How to Use the Triangles
The envelope triangles can be adapted in the following ways:
- Flipped, cropped, or mirrored to create variety
- Overlaid as masks or transparency effects
Example Applications
- Marketing banners, diagonal envelope-inspired cutouts as the primary graphic device
- Photography backgrounds, two-tone envelope shapes framing the image
- Web and social corners, subtle hints at the envelope form without repeating the icon
Usage Across Formats
| Format | Application Example |
|---|---|
| Digital | CTA graphics, email UI, social stickers |
| Background overlays, brochure sections, infographics | |
| Video | Motion transitions using envelope diagonal sweeps |
| Internal | Presentation templates, training docs, Slack emojis |
Quick Rules
- The diagonal is the constant, preserve it even when cropping or mirroring
- Transparency effects are fine; keep overlays legible against the background
- Corner graphics should suggest the envelope, not reproduce it as a second icon
Brand section
Tone of Voice
TouchBasePro's voice is playful, bold, and human, scaling from cheeky social copy down to clear, professional enterprise comms depending on context and audience.
The Short Version
Cheeky. Collaborative. Confident, but always respectful.
We don't take ourselves too seriously, but we always take our clients seriously. The brand voice flexes to fit the context: bold and irreverent on social media, warm and direct in reports and proposals.
Voice Characteristics
| Trait | What it means |
|---|---|
| Playful | Uses humour, puns, and clever wordplay |
| Bold | Speaks with flair and confidence, no playing it safe |
| Irreverent | Light-heartedly challenges norms, but never rude or crass |
| Endearing | Always likeable and human, never robotic or cold |
Tone Scale
Think of tone as a dial from 1 (straight) to 10 (full cheek). Match the setting to the context.
| Range | Use for | Example |
|---|---|---|
| Max Cheeky (8-10) | Social posts, subject lines, re-engagement campaigns | "Open this email before it opens itself." |
| Balanced (4-7) | Website copy, onboarding flows, case studies | "We're not saying we're email wizards... but results say we are." |
| Light Cheeky (1-3) | Proposals, reports, technical content, enterprise comms | "Here's what we delivered, how it performed, and what's next." |
Your default daily tone sits comfortably at 4-6. Scale up or down based on audience and stakes.
Why It Matters
- Stands out. A consistent, recognisable voice separates us from generic SaaS copy.
- Sounds human. Clients and prospects respond better to a brand that feels like a person, not a platform.

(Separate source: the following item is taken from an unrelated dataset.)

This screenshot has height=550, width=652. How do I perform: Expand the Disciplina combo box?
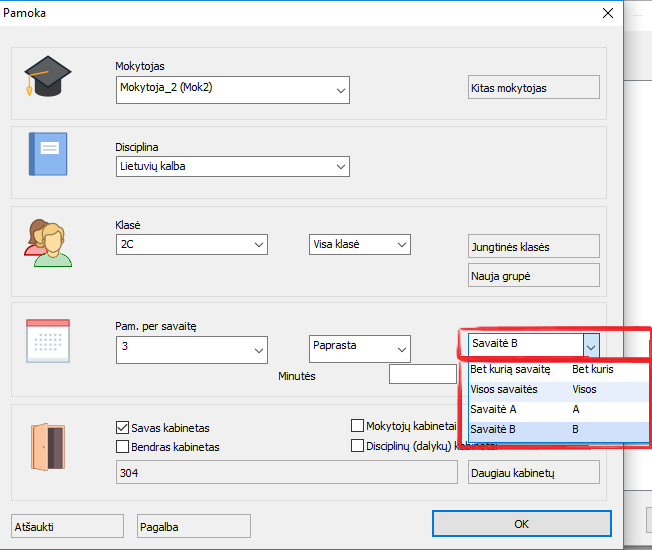[x=340, y=167]
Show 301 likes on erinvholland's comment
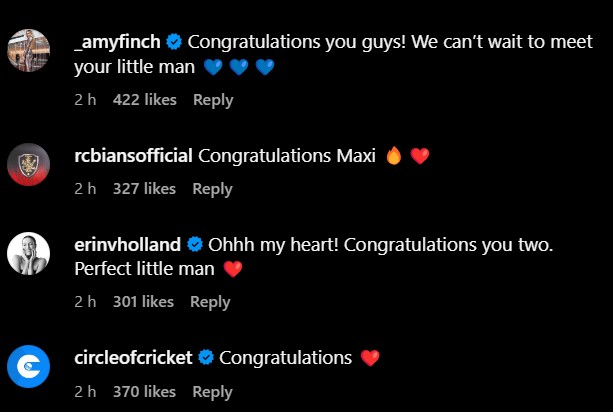Viewport: 613px width, 412px height. 143,302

- Drives engagement. Humour increases open rates and shares, relevant for a company that sells exactly that outcome.
- Works for creative teams. Marketing managers and agencies prefer a brand with a point of view.
Quick Checks
- Read the copy aloud. If it sounds like a LinkedIn post from 2023, rewrite it.
- Would a real person say this to a client in a meeting? If not, dial it back.
- Is the humour punching at us or at the situation? Good. Is it punching at the reader or at a competitor? Cut it.